Le Tavole di San Giuseppe nel Salento.

Con il mese di marzo riprende la lunga stagione delle feste patronali, con i primi grandi appuntamenti religiosi della nostra tradizione salentina. Ed il primo di questi è il 19 marzo, la festività di San Giuseppe.

Una festa dalle suggestioni particolari. E’ la festa dei papà, e questo mi ricorda l’emozione con cui da bambino aspettavo con trepidazione l’arrivo di questa giornata per recitare, in piedi sulla sieda, la poesia a mio padre, e poi ai miei nonni. La stessa trepidazione che vedo ora negli occhi dei miei figli, nel piccolo in particolare, che già da giorni ha iniziato a “preannunciare” l’arrivo di questa giornata.
Cambia il ruolo, non sono più io a recitare la poesia, ma l’emozione è sempre tanta, forse anche di più.

**Materiale estratto:**
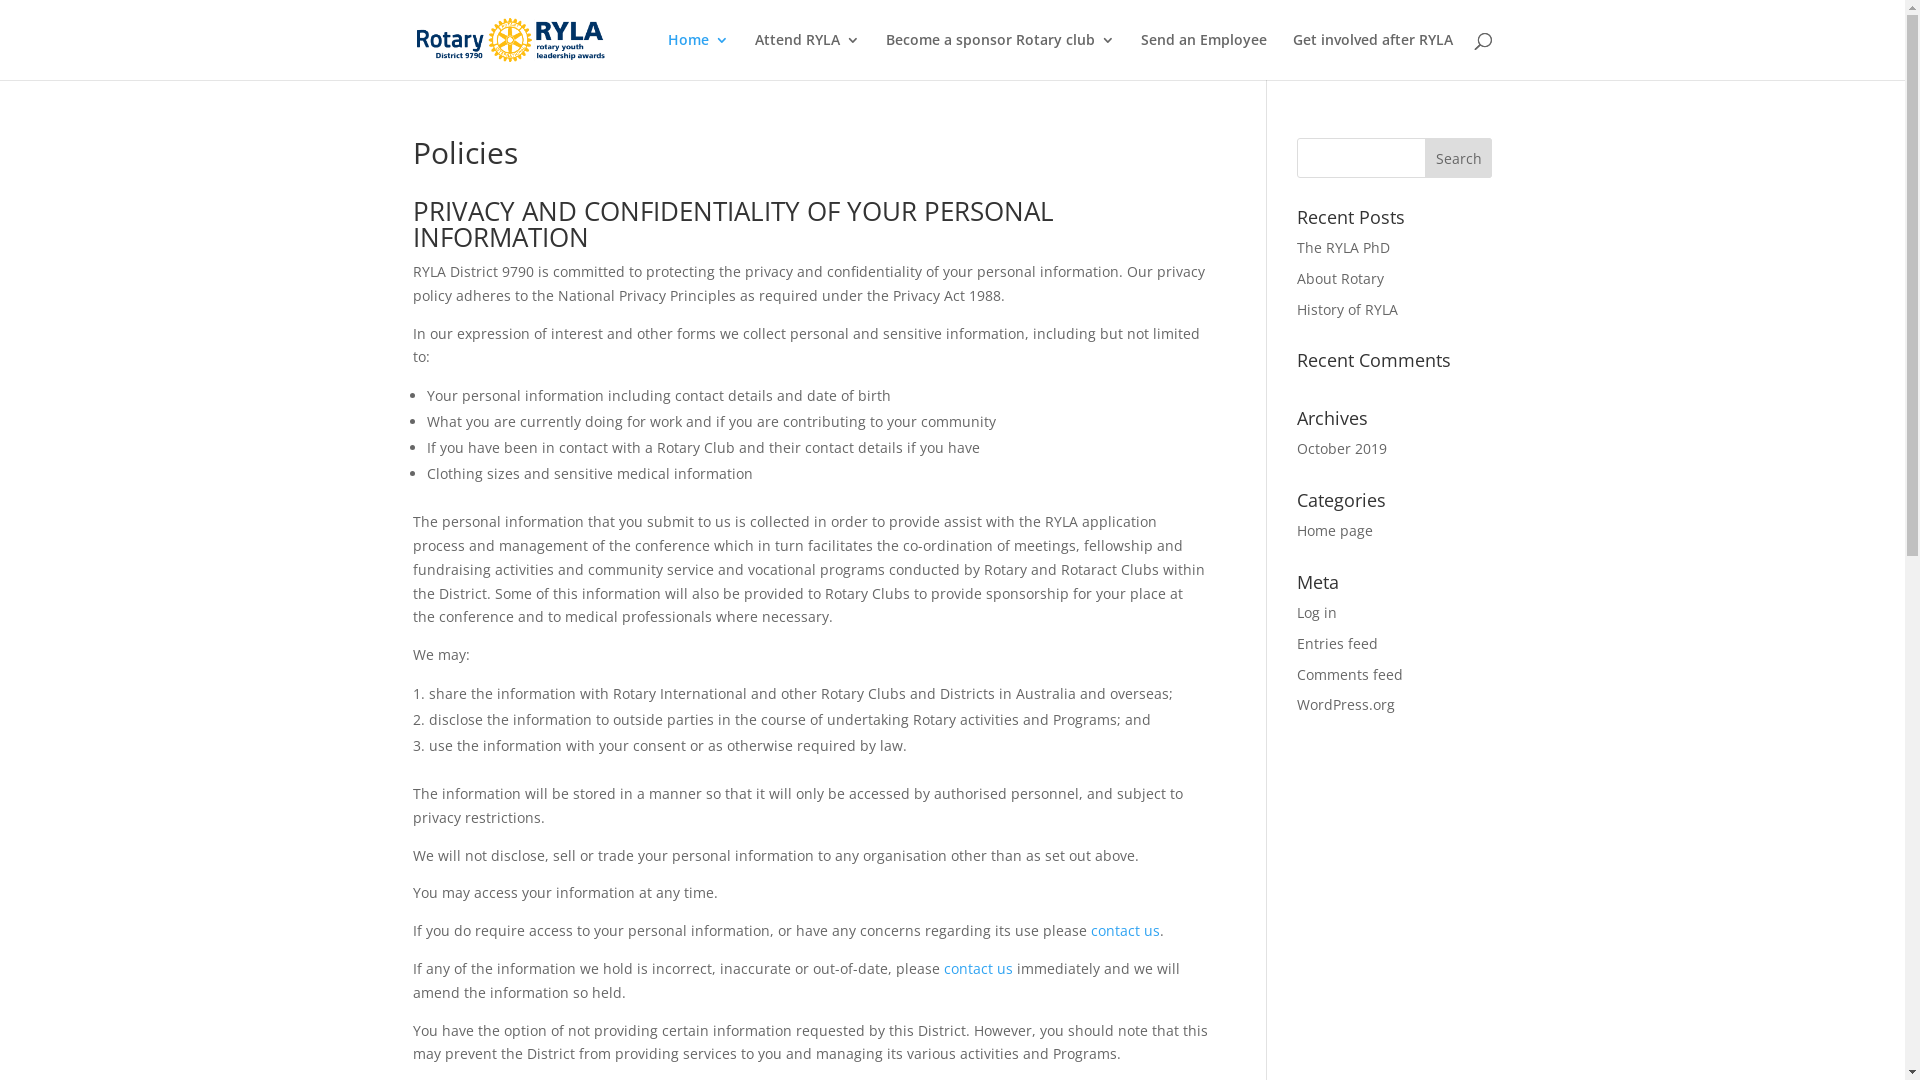 Image resolution: width=1920 pixels, height=1080 pixels. What do you see at coordinates (885, 55) in the screenshot?
I see `'Become a sponsor Rotary club'` at bounding box center [885, 55].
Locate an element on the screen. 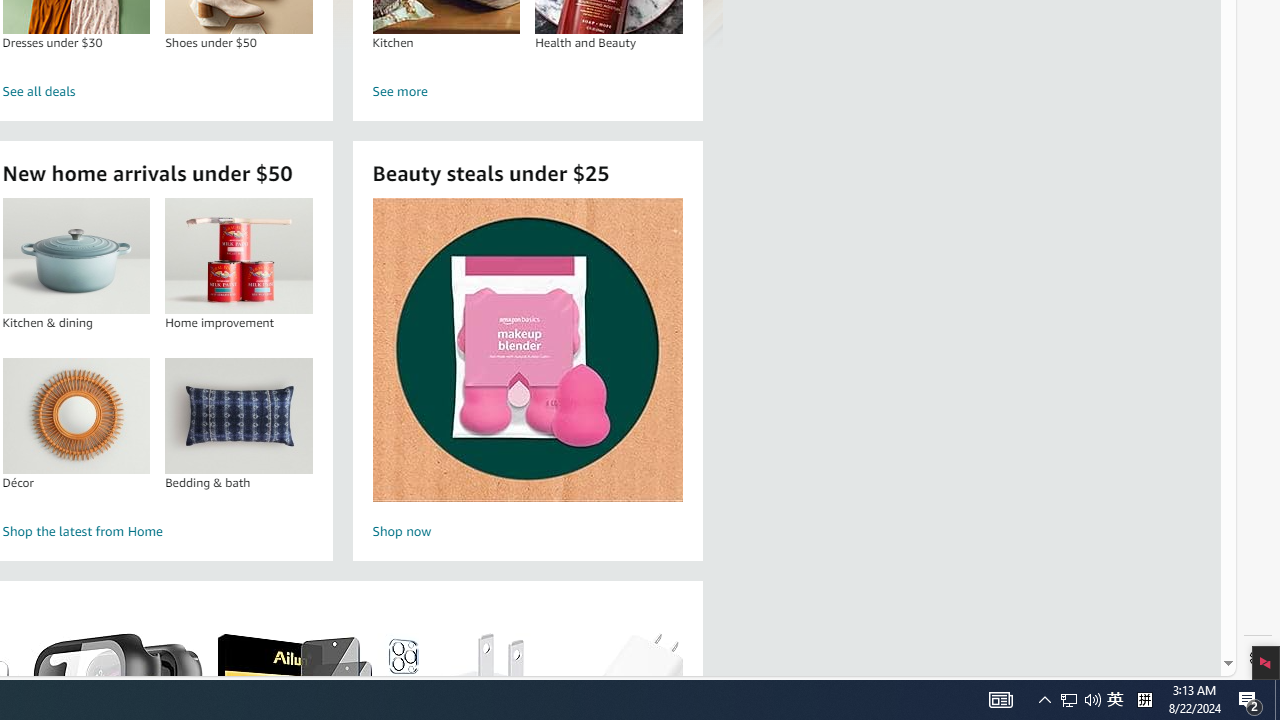  'Bedding & bath' is located at coordinates (238, 414).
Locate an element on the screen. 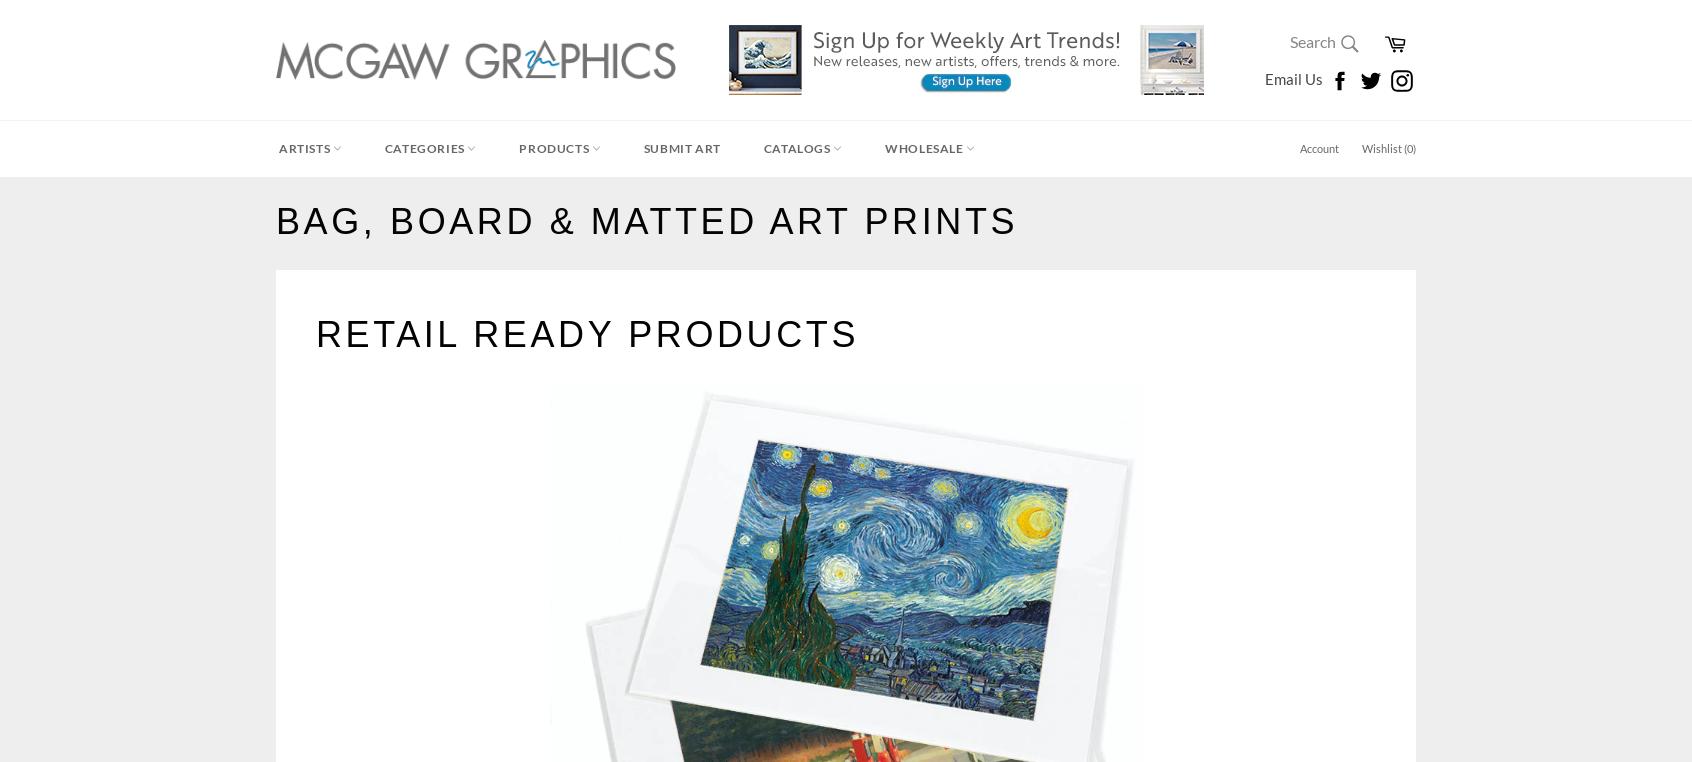  'Kitchen & Bath' is located at coordinates (553, 235).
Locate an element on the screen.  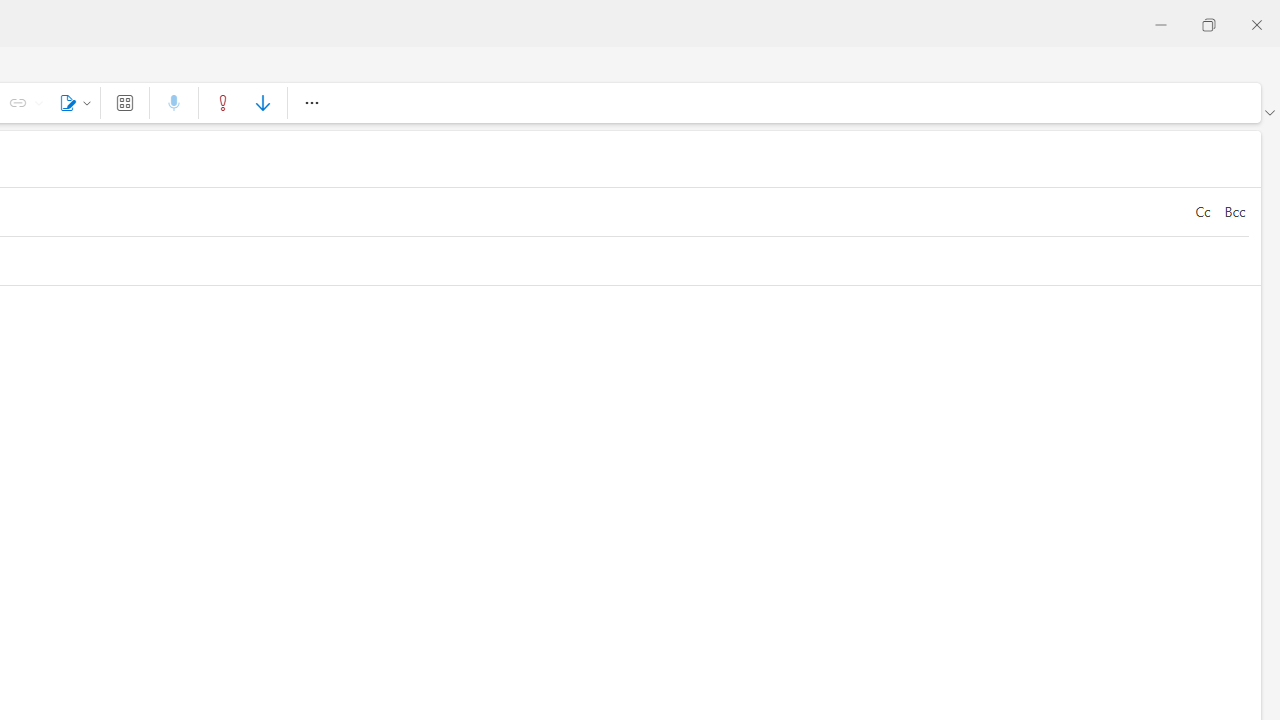
'Low importance' is located at coordinates (262, 102).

**Esercizi:**
a) Elenca i familiari di chi scrive che vengono nominati nel testo sulle Tavole di San Giuseppe.
b) Continua il testo sulle Tavole di San Giuseppe a partire dall'ultima frase riportata.
Il materiale non serve per svolgere gli esercizi.

**Risultati attesi:**
a) Il padre, i nonni e i figli, tra cui il più piccolo.

b)
A dire il vero, da parte mia all’epoca, l’arrivo di questa festa era quasi “cercato e voluto” perché diventava anche occasione per raggranellare qualche mille lire da spendere nella festa patronale che sarebbe seguita da lì a pochi giorni nel mio paesino d’origine, Tuglie.

In questi giorni, in molti paesi del Salento, la statua del Santo è stata rimossa dalle teche ed abbellita con fiori e con i paramenti delle giornate di festa. Le processioni non sono così numerose e frequentate come lo erano una volta, ma la devozione verso questo santo rimane tutt’ora salda. Devozione che in alcuni paesi della nostra terra assume dei connotati religiosi e sociali inusuali: le “Tavole  di San Giuseppe”.

Le Tavole di San Giuseppe sono appunto delle tavolate, piccole o grandi a seconda della disponibilità di chi le prepara, che le famiglie di alcuni paesi del Salento imbandiscono ogni anno in onore del Santo. Tavolate abbellite con il miglior tovagliato tirato fuori per l’occasione dalla “cascia” o dall’armadio del corredo, addobbate con fiori ed arricchite con numerose pietanze sapientemente disposte a partire dalla figura centrale dell’immagine del Santo posta sulla tavola.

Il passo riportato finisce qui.